Stored data entries:
====================

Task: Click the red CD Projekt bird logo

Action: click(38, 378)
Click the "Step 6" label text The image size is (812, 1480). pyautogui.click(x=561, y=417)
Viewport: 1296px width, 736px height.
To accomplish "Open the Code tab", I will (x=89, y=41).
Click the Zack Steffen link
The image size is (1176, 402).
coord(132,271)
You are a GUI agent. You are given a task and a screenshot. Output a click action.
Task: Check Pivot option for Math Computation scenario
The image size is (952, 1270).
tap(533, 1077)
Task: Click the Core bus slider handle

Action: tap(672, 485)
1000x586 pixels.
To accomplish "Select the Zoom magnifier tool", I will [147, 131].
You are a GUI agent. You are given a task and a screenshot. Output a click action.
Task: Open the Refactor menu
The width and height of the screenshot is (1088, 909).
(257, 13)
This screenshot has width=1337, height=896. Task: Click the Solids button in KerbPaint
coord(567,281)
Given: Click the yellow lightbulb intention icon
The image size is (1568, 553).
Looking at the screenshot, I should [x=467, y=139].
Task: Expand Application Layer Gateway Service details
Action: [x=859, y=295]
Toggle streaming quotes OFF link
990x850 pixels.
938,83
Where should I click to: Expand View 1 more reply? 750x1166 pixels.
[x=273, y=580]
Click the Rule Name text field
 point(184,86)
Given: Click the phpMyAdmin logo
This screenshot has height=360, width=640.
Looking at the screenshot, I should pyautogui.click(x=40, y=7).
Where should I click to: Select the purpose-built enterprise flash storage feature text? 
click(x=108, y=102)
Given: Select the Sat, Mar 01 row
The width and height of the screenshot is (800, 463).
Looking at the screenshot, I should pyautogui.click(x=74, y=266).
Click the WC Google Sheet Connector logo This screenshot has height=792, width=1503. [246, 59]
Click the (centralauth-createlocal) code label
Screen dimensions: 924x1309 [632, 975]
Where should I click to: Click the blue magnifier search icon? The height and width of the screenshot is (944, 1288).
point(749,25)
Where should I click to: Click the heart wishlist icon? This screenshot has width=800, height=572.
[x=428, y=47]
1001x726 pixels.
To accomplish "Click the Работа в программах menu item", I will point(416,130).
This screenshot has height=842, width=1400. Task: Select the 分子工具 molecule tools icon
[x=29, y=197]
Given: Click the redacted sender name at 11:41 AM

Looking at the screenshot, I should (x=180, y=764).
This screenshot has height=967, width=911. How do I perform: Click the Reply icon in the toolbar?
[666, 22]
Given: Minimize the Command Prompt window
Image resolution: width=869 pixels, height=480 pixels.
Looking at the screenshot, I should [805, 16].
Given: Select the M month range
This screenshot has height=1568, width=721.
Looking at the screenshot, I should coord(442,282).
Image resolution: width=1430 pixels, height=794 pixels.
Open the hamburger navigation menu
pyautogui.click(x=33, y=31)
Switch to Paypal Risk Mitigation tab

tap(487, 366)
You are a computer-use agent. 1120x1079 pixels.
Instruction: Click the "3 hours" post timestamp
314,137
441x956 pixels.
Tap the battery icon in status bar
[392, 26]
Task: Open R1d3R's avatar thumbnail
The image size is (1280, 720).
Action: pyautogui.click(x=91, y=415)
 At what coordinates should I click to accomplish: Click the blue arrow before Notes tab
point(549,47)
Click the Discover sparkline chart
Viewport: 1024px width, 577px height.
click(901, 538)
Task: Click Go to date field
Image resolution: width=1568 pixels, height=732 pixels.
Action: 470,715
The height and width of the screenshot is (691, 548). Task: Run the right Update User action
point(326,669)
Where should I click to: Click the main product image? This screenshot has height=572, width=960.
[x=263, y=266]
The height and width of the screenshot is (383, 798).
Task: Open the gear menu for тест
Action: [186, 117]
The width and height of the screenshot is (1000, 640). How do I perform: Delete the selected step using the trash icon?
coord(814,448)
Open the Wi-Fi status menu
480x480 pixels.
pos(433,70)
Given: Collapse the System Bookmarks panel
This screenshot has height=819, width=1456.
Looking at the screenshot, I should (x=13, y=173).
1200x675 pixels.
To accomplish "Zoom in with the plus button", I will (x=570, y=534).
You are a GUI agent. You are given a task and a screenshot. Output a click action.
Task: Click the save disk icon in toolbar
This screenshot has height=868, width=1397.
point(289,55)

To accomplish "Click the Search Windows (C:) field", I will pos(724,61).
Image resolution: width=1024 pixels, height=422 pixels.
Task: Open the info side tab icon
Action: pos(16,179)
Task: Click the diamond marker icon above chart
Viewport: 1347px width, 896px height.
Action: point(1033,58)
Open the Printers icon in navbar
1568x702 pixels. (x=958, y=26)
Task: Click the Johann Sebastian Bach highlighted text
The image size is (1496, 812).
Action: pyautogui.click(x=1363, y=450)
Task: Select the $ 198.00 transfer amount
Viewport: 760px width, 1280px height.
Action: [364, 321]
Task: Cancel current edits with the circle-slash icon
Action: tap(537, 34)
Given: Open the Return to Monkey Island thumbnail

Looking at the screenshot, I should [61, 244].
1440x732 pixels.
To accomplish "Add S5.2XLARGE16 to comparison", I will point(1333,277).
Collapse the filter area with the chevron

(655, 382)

====================

Give back every entry exactly.

Answer box —
Task: Click the red CD Projekt bird logo

Action: click(38, 378)
Click the "Step 6" label text The image size is (812, 1480). pyautogui.click(x=561, y=417)
Viewport: 1296px width, 736px height.
To accomplish "Open the Code tab", I will (x=89, y=41).
Click the Zack Steffen link
The image size is (1176, 402).
coord(132,271)
You are a GUI agent. You are given a task and a screenshot. Output a click action.
Task: Check Pivot option for Math Computation scenario
The image size is (952, 1270).
tap(533, 1077)
Task: Click the Core bus slider handle

Action: tap(672, 485)
1000x586 pixels.
To accomplish "Select the Zoom magnifier tool", I will [147, 131].
You are a GUI agent. You are given a task and a screenshot. Output a click action.
Task: Open the Refactor menu
The width and height of the screenshot is (1088, 909).
(257, 13)
This screenshot has width=1337, height=896. Task: Click the Solids button in KerbPaint
coord(567,281)
Given: Click the yellow lightbulb intention icon
The image size is (1568, 553).
Looking at the screenshot, I should [x=467, y=139].
Task: Expand Application Layer Gateway Service details
Action: [x=859, y=295]
Toggle streaming quotes OFF link
990x850 pixels.
938,83
Where should I click to: Expand View 1 more reply? 750x1166 pixels.
[x=273, y=580]
Click the Rule Name text field
 point(184,86)
Given: Click the phpMyAdmin logo
This screenshot has height=360, width=640.
Looking at the screenshot, I should pyautogui.click(x=40, y=7).
Where should I click to: Select the purpose-built enterprise flash storage feature text? 
click(x=108, y=102)
Given: Select the Sat, Mar 01 row
The width and height of the screenshot is (800, 463).
Looking at the screenshot, I should pyautogui.click(x=74, y=266).
Click the WC Google Sheet Connector logo This screenshot has height=792, width=1503. [246, 59]
Click the (centralauth-createlocal) code label
Screen dimensions: 924x1309 [632, 975]
Where should I click to: Click the blue magnifier search icon? The height and width of the screenshot is (944, 1288).
point(749,25)
Where should I click to: Click the heart wishlist icon? This screenshot has width=800, height=572.
[x=428, y=47]
1001x726 pixels.
To accomplish "Click the Работа в программах menu item", I will point(416,130).
This screenshot has height=842, width=1400. Task: Select the 分子工具 molecule tools icon
[x=29, y=197]
Given: Click the redacted sender name at 11:41 AM

Looking at the screenshot, I should (x=180, y=764).
This screenshot has height=967, width=911. How do I perform: Click the Reply icon in the toolbar?
[666, 22]
Given: Minimize the Command Prompt window
Image resolution: width=869 pixels, height=480 pixels.
Looking at the screenshot, I should [805, 16].
Given: Select the M month range
This screenshot has height=1568, width=721.
Looking at the screenshot, I should coord(442,282).
Image resolution: width=1430 pixels, height=794 pixels.
Open the hamburger navigation menu
pyautogui.click(x=33, y=31)
Switch to Paypal Risk Mitigation tab

tap(487, 366)
You are a computer-use agent. 1120x1079 pixels.
Instruction: Click the "3 hours" post timestamp
314,137
441x956 pixels.
Tap the battery icon in status bar
[392, 26]
Task: Open R1d3R's avatar thumbnail
The image size is (1280, 720).
Action: pyautogui.click(x=91, y=415)
 At what coordinates should I click to accomplish: Click the blue arrow before Notes tab
point(549,47)
Click the Discover sparkline chart
Viewport: 1024px width, 577px height.
click(901, 538)
Task: Click Go to date field
Image resolution: width=1568 pixels, height=732 pixels.
Action: 470,715
The height and width of the screenshot is (691, 548). Task: Run the right Update User action
point(326,669)
Where should I click to: Click the main product image? This screenshot has height=572, width=960.
[x=263, y=266]
The height and width of the screenshot is (383, 798).
Task: Open the gear menu for тест
Action: [186, 117]
The width and height of the screenshot is (1000, 640). How do I perform: Delete the selected step using the trash icon?
coord(814,448)
Open the Wi-Fi status menu
480x480 pixels.
pos(433,70)
Given: Collapse the System Bookmarks panel
This screenshot has height=819, width=1456.
Looking at the screenshot, I should (x=13, y=173).
1200x675 pixels.
To accomplish "Zoom in with the plus button", I will (x=570, y=534).
You are a GUI agent. You are given a task and a screenshot. Output a click action.
Task: Click the save disk icon in toolbar
This screenshot has height=868, width=1397.
point(289,55)

To accomplish "Click the Search Windows (C:) field", I will pos(724,61).
Image resolution: width=1024 pixels, height=422 pixels.
Task: Open the info side tab icon
Action: pos(16,179)
Task: Click the diamond marker icon above chart
Viewport: 1347px width, 896px height.
Action: point(1033,58)
Open the Printers icon in navbar
1568x702 pixels. (x=958, y=26)
Task: Click the Johann Sebastian Bach highlighted text
The image size is (1496, 812).
Action: pyautogui.click(x=1363, y=450)
Task: Select the $ 198.00 transfer amount
Viewport: 760px width, 1280px height.
Action: [364, 321]
Task: Cancel current edits with the circle-slash icon
Action: tap(537, 34)
Given: Open the Return to Monkey Island thumbnail

Looking at the screenshot, I should [61, 244].
1440x732 pixels.
To accomplish "Add S5.2XLARGE16 to comparison", I will point(1333,277).
Collapse the filter area with the chevron

(655, 382)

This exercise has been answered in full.